安浪先生(右上)と担当編集者の江口さん(右下)、井上さん(左上)、藤沢さん(左下)によるオンラインセミナーは出版社の垣根を越えての開催
安浪先生(右上)と担当編集者の江口さん(右下)、井上さん(左上)、藤沢さん(左下)によるオンラインセミナーは出版社の垣根を越えての開催

 これらの特徴は、拘束時間が長いこと。お弁当持ちで6、7時間というのもザラです。そうすると、家で過去問を解く時間が十分取れなくなり、悩むご家庭が増えます。冠特訓はいいのですが、それ以外の特訓講座では、自分が志望している学校では出題されない問題をやらされることも。もしそうなら、特訓講座を間引いた方がいい場合もあります。  


 また、塾のクラスが荒れてくるのもこの時期の特徴。子どもたちにストレスがたまり、いじめが発生することもあります。


 いじめが原因であるなしにかかわらず、子どもが塾に行くのを嫌がります、という相談も増えてきます。

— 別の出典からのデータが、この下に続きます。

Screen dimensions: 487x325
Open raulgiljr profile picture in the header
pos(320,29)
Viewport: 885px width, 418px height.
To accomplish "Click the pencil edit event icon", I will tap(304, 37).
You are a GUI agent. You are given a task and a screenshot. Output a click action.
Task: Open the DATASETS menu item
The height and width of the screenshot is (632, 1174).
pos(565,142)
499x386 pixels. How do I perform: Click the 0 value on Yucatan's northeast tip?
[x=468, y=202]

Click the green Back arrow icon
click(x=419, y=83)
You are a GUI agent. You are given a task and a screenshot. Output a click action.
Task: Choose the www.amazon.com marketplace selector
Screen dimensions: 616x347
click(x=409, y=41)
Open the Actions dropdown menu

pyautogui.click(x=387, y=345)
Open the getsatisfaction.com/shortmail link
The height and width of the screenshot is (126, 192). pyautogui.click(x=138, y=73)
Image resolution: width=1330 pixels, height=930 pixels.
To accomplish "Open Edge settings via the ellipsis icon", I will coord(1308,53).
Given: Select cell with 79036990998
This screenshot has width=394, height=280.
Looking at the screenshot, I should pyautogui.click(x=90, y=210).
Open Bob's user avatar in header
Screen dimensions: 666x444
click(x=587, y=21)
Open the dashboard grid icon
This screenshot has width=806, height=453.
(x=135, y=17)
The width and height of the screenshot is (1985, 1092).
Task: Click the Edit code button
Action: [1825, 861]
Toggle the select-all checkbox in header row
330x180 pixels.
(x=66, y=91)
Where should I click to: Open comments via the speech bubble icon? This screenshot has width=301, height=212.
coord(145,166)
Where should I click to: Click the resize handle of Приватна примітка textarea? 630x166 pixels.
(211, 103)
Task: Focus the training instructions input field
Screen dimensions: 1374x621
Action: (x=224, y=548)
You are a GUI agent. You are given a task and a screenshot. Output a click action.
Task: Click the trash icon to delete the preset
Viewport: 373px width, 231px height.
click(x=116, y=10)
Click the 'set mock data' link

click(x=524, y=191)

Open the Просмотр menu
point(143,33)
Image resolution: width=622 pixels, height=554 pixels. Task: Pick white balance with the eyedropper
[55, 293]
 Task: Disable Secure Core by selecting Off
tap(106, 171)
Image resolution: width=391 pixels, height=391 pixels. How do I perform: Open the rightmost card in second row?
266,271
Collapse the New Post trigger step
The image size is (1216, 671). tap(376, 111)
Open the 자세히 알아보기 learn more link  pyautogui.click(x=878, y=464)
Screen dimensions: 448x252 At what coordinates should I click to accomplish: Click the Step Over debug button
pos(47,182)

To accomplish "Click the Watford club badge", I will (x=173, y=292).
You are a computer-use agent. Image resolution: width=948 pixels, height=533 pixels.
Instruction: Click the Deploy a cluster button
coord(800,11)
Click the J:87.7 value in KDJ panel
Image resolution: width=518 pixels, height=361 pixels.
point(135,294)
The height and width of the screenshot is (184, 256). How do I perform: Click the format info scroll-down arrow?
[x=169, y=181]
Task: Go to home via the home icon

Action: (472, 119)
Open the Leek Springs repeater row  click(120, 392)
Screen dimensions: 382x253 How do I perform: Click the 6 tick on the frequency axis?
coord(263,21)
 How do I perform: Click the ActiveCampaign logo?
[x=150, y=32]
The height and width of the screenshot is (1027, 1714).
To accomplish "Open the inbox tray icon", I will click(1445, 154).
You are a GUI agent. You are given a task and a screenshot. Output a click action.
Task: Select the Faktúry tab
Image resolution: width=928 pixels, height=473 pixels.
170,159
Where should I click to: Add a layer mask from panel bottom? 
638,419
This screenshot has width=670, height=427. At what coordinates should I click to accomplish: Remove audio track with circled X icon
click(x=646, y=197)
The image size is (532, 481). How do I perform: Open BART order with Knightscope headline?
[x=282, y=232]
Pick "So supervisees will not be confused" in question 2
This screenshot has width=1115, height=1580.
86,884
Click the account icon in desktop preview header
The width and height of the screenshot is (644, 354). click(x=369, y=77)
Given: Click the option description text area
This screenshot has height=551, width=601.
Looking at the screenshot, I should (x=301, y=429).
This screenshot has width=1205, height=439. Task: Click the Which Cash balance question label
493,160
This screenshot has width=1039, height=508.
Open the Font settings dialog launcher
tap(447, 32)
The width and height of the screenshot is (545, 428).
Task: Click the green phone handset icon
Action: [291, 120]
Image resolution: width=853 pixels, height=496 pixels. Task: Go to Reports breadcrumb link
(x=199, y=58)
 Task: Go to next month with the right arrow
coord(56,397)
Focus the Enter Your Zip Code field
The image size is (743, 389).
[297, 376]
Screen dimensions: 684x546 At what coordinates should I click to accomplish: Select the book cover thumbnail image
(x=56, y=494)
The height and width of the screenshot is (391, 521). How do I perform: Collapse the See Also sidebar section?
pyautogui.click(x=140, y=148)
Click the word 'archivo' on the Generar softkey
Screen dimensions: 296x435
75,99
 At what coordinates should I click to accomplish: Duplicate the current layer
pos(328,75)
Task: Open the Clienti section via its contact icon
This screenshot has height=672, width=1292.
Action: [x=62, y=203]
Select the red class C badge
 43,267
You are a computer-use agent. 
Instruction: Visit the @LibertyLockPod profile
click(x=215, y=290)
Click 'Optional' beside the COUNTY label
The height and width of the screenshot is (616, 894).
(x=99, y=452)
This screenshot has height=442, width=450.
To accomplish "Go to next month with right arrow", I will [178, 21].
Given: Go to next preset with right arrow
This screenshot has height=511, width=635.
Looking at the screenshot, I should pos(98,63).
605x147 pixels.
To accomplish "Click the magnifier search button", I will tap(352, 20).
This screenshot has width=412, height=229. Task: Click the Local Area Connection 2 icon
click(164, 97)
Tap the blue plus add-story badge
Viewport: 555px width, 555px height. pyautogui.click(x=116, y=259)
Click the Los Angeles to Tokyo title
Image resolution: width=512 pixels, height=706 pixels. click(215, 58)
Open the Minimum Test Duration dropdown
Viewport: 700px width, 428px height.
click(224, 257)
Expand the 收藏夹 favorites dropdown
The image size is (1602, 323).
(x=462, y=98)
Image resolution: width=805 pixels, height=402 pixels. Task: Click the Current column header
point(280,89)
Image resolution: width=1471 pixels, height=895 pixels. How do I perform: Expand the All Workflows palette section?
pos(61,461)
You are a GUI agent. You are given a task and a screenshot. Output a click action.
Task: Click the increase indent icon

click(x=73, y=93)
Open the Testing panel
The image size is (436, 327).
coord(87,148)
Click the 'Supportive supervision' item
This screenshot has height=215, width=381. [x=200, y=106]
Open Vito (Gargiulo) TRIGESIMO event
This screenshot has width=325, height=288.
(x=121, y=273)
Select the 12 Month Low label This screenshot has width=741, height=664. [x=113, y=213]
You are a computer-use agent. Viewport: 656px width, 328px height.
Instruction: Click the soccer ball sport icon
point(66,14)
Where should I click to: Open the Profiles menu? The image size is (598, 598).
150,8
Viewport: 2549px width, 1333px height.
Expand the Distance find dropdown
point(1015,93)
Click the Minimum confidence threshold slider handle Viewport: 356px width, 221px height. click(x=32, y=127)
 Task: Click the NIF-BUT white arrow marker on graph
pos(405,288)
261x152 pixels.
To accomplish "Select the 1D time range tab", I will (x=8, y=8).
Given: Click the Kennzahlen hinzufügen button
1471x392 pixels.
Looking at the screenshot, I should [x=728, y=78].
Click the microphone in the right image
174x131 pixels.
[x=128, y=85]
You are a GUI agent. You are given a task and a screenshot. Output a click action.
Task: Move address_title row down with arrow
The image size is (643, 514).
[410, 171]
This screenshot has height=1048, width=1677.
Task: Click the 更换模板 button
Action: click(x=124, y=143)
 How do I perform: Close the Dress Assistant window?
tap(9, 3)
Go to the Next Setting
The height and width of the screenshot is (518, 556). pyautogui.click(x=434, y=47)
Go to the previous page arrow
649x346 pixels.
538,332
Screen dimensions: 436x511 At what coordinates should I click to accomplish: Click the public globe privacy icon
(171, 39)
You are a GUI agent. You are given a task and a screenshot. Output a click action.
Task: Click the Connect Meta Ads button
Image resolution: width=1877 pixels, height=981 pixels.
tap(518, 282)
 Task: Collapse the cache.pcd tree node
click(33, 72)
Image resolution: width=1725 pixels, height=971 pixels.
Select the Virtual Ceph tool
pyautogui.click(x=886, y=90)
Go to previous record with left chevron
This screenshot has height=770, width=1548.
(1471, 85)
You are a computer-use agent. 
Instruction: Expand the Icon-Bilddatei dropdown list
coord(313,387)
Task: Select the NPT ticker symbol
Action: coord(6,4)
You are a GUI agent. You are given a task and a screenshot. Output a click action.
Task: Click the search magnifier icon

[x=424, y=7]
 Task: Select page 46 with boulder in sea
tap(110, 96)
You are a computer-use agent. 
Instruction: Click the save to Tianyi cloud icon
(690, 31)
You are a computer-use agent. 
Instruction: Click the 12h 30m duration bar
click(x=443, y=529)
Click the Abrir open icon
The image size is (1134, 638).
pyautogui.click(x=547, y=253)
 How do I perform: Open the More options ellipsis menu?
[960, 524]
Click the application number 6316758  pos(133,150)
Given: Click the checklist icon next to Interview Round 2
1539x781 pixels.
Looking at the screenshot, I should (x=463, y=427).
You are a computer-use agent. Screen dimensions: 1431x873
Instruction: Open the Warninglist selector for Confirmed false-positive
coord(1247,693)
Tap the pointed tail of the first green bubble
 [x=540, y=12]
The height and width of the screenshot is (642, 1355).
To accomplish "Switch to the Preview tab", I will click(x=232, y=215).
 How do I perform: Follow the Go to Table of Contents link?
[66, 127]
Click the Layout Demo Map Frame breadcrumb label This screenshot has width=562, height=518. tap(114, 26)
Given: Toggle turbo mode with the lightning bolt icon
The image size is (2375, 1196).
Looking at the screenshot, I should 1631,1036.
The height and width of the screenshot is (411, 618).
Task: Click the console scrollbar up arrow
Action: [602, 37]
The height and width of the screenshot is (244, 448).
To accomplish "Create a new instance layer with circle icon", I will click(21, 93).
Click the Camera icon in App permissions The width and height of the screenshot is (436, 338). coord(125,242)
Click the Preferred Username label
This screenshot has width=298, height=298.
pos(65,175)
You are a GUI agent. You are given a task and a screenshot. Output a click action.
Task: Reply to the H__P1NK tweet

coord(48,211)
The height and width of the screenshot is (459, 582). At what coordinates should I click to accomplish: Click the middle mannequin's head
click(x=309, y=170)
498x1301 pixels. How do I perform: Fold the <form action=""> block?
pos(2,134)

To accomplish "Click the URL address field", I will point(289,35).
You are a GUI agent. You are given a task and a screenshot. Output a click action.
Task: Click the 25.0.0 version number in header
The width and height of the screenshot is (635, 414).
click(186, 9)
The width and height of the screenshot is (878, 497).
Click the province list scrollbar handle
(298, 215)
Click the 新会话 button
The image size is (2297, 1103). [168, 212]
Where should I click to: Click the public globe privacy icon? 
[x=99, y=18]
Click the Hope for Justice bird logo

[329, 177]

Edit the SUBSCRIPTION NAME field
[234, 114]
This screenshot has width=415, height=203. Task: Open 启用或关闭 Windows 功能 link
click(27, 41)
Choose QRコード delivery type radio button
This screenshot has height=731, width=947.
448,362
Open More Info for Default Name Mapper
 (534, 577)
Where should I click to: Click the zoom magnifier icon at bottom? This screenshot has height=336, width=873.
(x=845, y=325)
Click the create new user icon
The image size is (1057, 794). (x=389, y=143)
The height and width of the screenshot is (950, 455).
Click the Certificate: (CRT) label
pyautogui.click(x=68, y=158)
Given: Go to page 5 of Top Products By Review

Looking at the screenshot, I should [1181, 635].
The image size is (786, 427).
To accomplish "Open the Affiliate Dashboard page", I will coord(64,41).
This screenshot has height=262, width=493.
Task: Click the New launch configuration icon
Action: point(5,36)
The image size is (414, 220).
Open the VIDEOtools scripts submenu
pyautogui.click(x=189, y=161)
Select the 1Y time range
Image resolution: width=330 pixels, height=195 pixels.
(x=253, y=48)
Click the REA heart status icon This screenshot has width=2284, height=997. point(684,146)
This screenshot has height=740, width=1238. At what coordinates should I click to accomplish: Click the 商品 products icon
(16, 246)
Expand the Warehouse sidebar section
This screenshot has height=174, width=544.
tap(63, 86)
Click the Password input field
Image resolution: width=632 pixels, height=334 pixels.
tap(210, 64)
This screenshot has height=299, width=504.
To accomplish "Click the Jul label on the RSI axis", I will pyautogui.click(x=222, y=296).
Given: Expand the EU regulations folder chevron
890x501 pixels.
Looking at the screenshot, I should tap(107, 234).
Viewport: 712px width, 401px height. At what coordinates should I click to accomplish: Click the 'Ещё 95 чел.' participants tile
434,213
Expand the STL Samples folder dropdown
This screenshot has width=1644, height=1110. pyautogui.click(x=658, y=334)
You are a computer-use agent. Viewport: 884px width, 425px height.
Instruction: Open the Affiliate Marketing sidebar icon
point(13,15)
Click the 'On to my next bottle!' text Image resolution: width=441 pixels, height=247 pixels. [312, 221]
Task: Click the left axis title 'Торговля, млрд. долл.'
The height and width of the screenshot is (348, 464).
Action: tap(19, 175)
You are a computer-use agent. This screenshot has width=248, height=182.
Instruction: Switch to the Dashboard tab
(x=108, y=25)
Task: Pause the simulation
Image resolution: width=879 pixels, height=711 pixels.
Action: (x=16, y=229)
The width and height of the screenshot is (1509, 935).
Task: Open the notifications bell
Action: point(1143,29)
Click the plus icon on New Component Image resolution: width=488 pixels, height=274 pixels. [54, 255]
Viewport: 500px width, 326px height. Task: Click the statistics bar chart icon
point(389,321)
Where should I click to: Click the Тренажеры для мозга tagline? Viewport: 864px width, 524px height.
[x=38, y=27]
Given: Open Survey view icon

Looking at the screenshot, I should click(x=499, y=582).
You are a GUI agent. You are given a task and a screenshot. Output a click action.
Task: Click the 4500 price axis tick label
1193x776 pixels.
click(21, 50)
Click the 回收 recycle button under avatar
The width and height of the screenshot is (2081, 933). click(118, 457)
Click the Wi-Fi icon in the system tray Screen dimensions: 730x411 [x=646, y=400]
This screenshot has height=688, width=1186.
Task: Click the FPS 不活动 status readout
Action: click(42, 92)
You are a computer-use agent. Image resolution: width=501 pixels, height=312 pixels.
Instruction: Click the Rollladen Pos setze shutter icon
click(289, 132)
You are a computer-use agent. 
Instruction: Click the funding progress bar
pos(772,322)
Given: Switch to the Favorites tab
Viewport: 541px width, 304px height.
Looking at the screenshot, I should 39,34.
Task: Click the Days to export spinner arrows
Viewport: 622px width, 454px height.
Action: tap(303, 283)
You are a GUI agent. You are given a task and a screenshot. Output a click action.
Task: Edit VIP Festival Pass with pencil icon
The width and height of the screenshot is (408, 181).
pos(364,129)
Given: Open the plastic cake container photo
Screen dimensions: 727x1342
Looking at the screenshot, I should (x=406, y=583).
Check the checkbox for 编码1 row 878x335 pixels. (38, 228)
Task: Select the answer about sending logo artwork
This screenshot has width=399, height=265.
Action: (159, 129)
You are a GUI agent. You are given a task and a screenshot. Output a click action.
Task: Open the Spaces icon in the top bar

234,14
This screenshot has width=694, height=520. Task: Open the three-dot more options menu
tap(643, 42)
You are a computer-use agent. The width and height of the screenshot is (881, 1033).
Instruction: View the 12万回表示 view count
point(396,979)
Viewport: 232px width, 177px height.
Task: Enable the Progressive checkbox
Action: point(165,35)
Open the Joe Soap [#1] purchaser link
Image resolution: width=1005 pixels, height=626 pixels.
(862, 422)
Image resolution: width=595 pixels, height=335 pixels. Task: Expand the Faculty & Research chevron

そのようなときは無理させず、休むことを勧めます。


 残りの約3カ月、「これをやればいい」というものはありません。講座を間引く、塾をやめて個別指導に切り替える、など今置かれた状況に合わせながら、細かく打ち手を考えていく必要がある時期です。


──志望校を最終的にどうするか悩ましいです。


 いちばん多いのは、「志望校の合格圏内に届かない」ということです。我々としたら、志望校別の模擬試験を受けてきて、40%の合格率を取ってきたら、「お、40%取ってきたか! 残り3カ月頑張るぞ!」となりますが、親からすると60%でも不安なんですね。


 第1志望はともかく、併願校が決まらない、という悩みも多いです。子どもの希望を聞いていると全部難関になってしまう、というのもありますし、親のほうが「こんな偏差値が下の学校に行かせたくない」と志望校の選択にバイアスがかかってしまう場合もある。


■受験動向の変化に注意


 たいていの塾は第1志望校に応じて併願パッケージを持っていますが、これはあくまで日程を偏差値で組んだもの。子どもに合うか否かは度外視です。特にコロナによって受験の動向も変わり、合格可能性や通学時間など、多角的に「安全志向」が高まりました。塾が提示したパッケージを鵜呑みにせず、わが子に合うプランについてアドバイスをもらいましょう。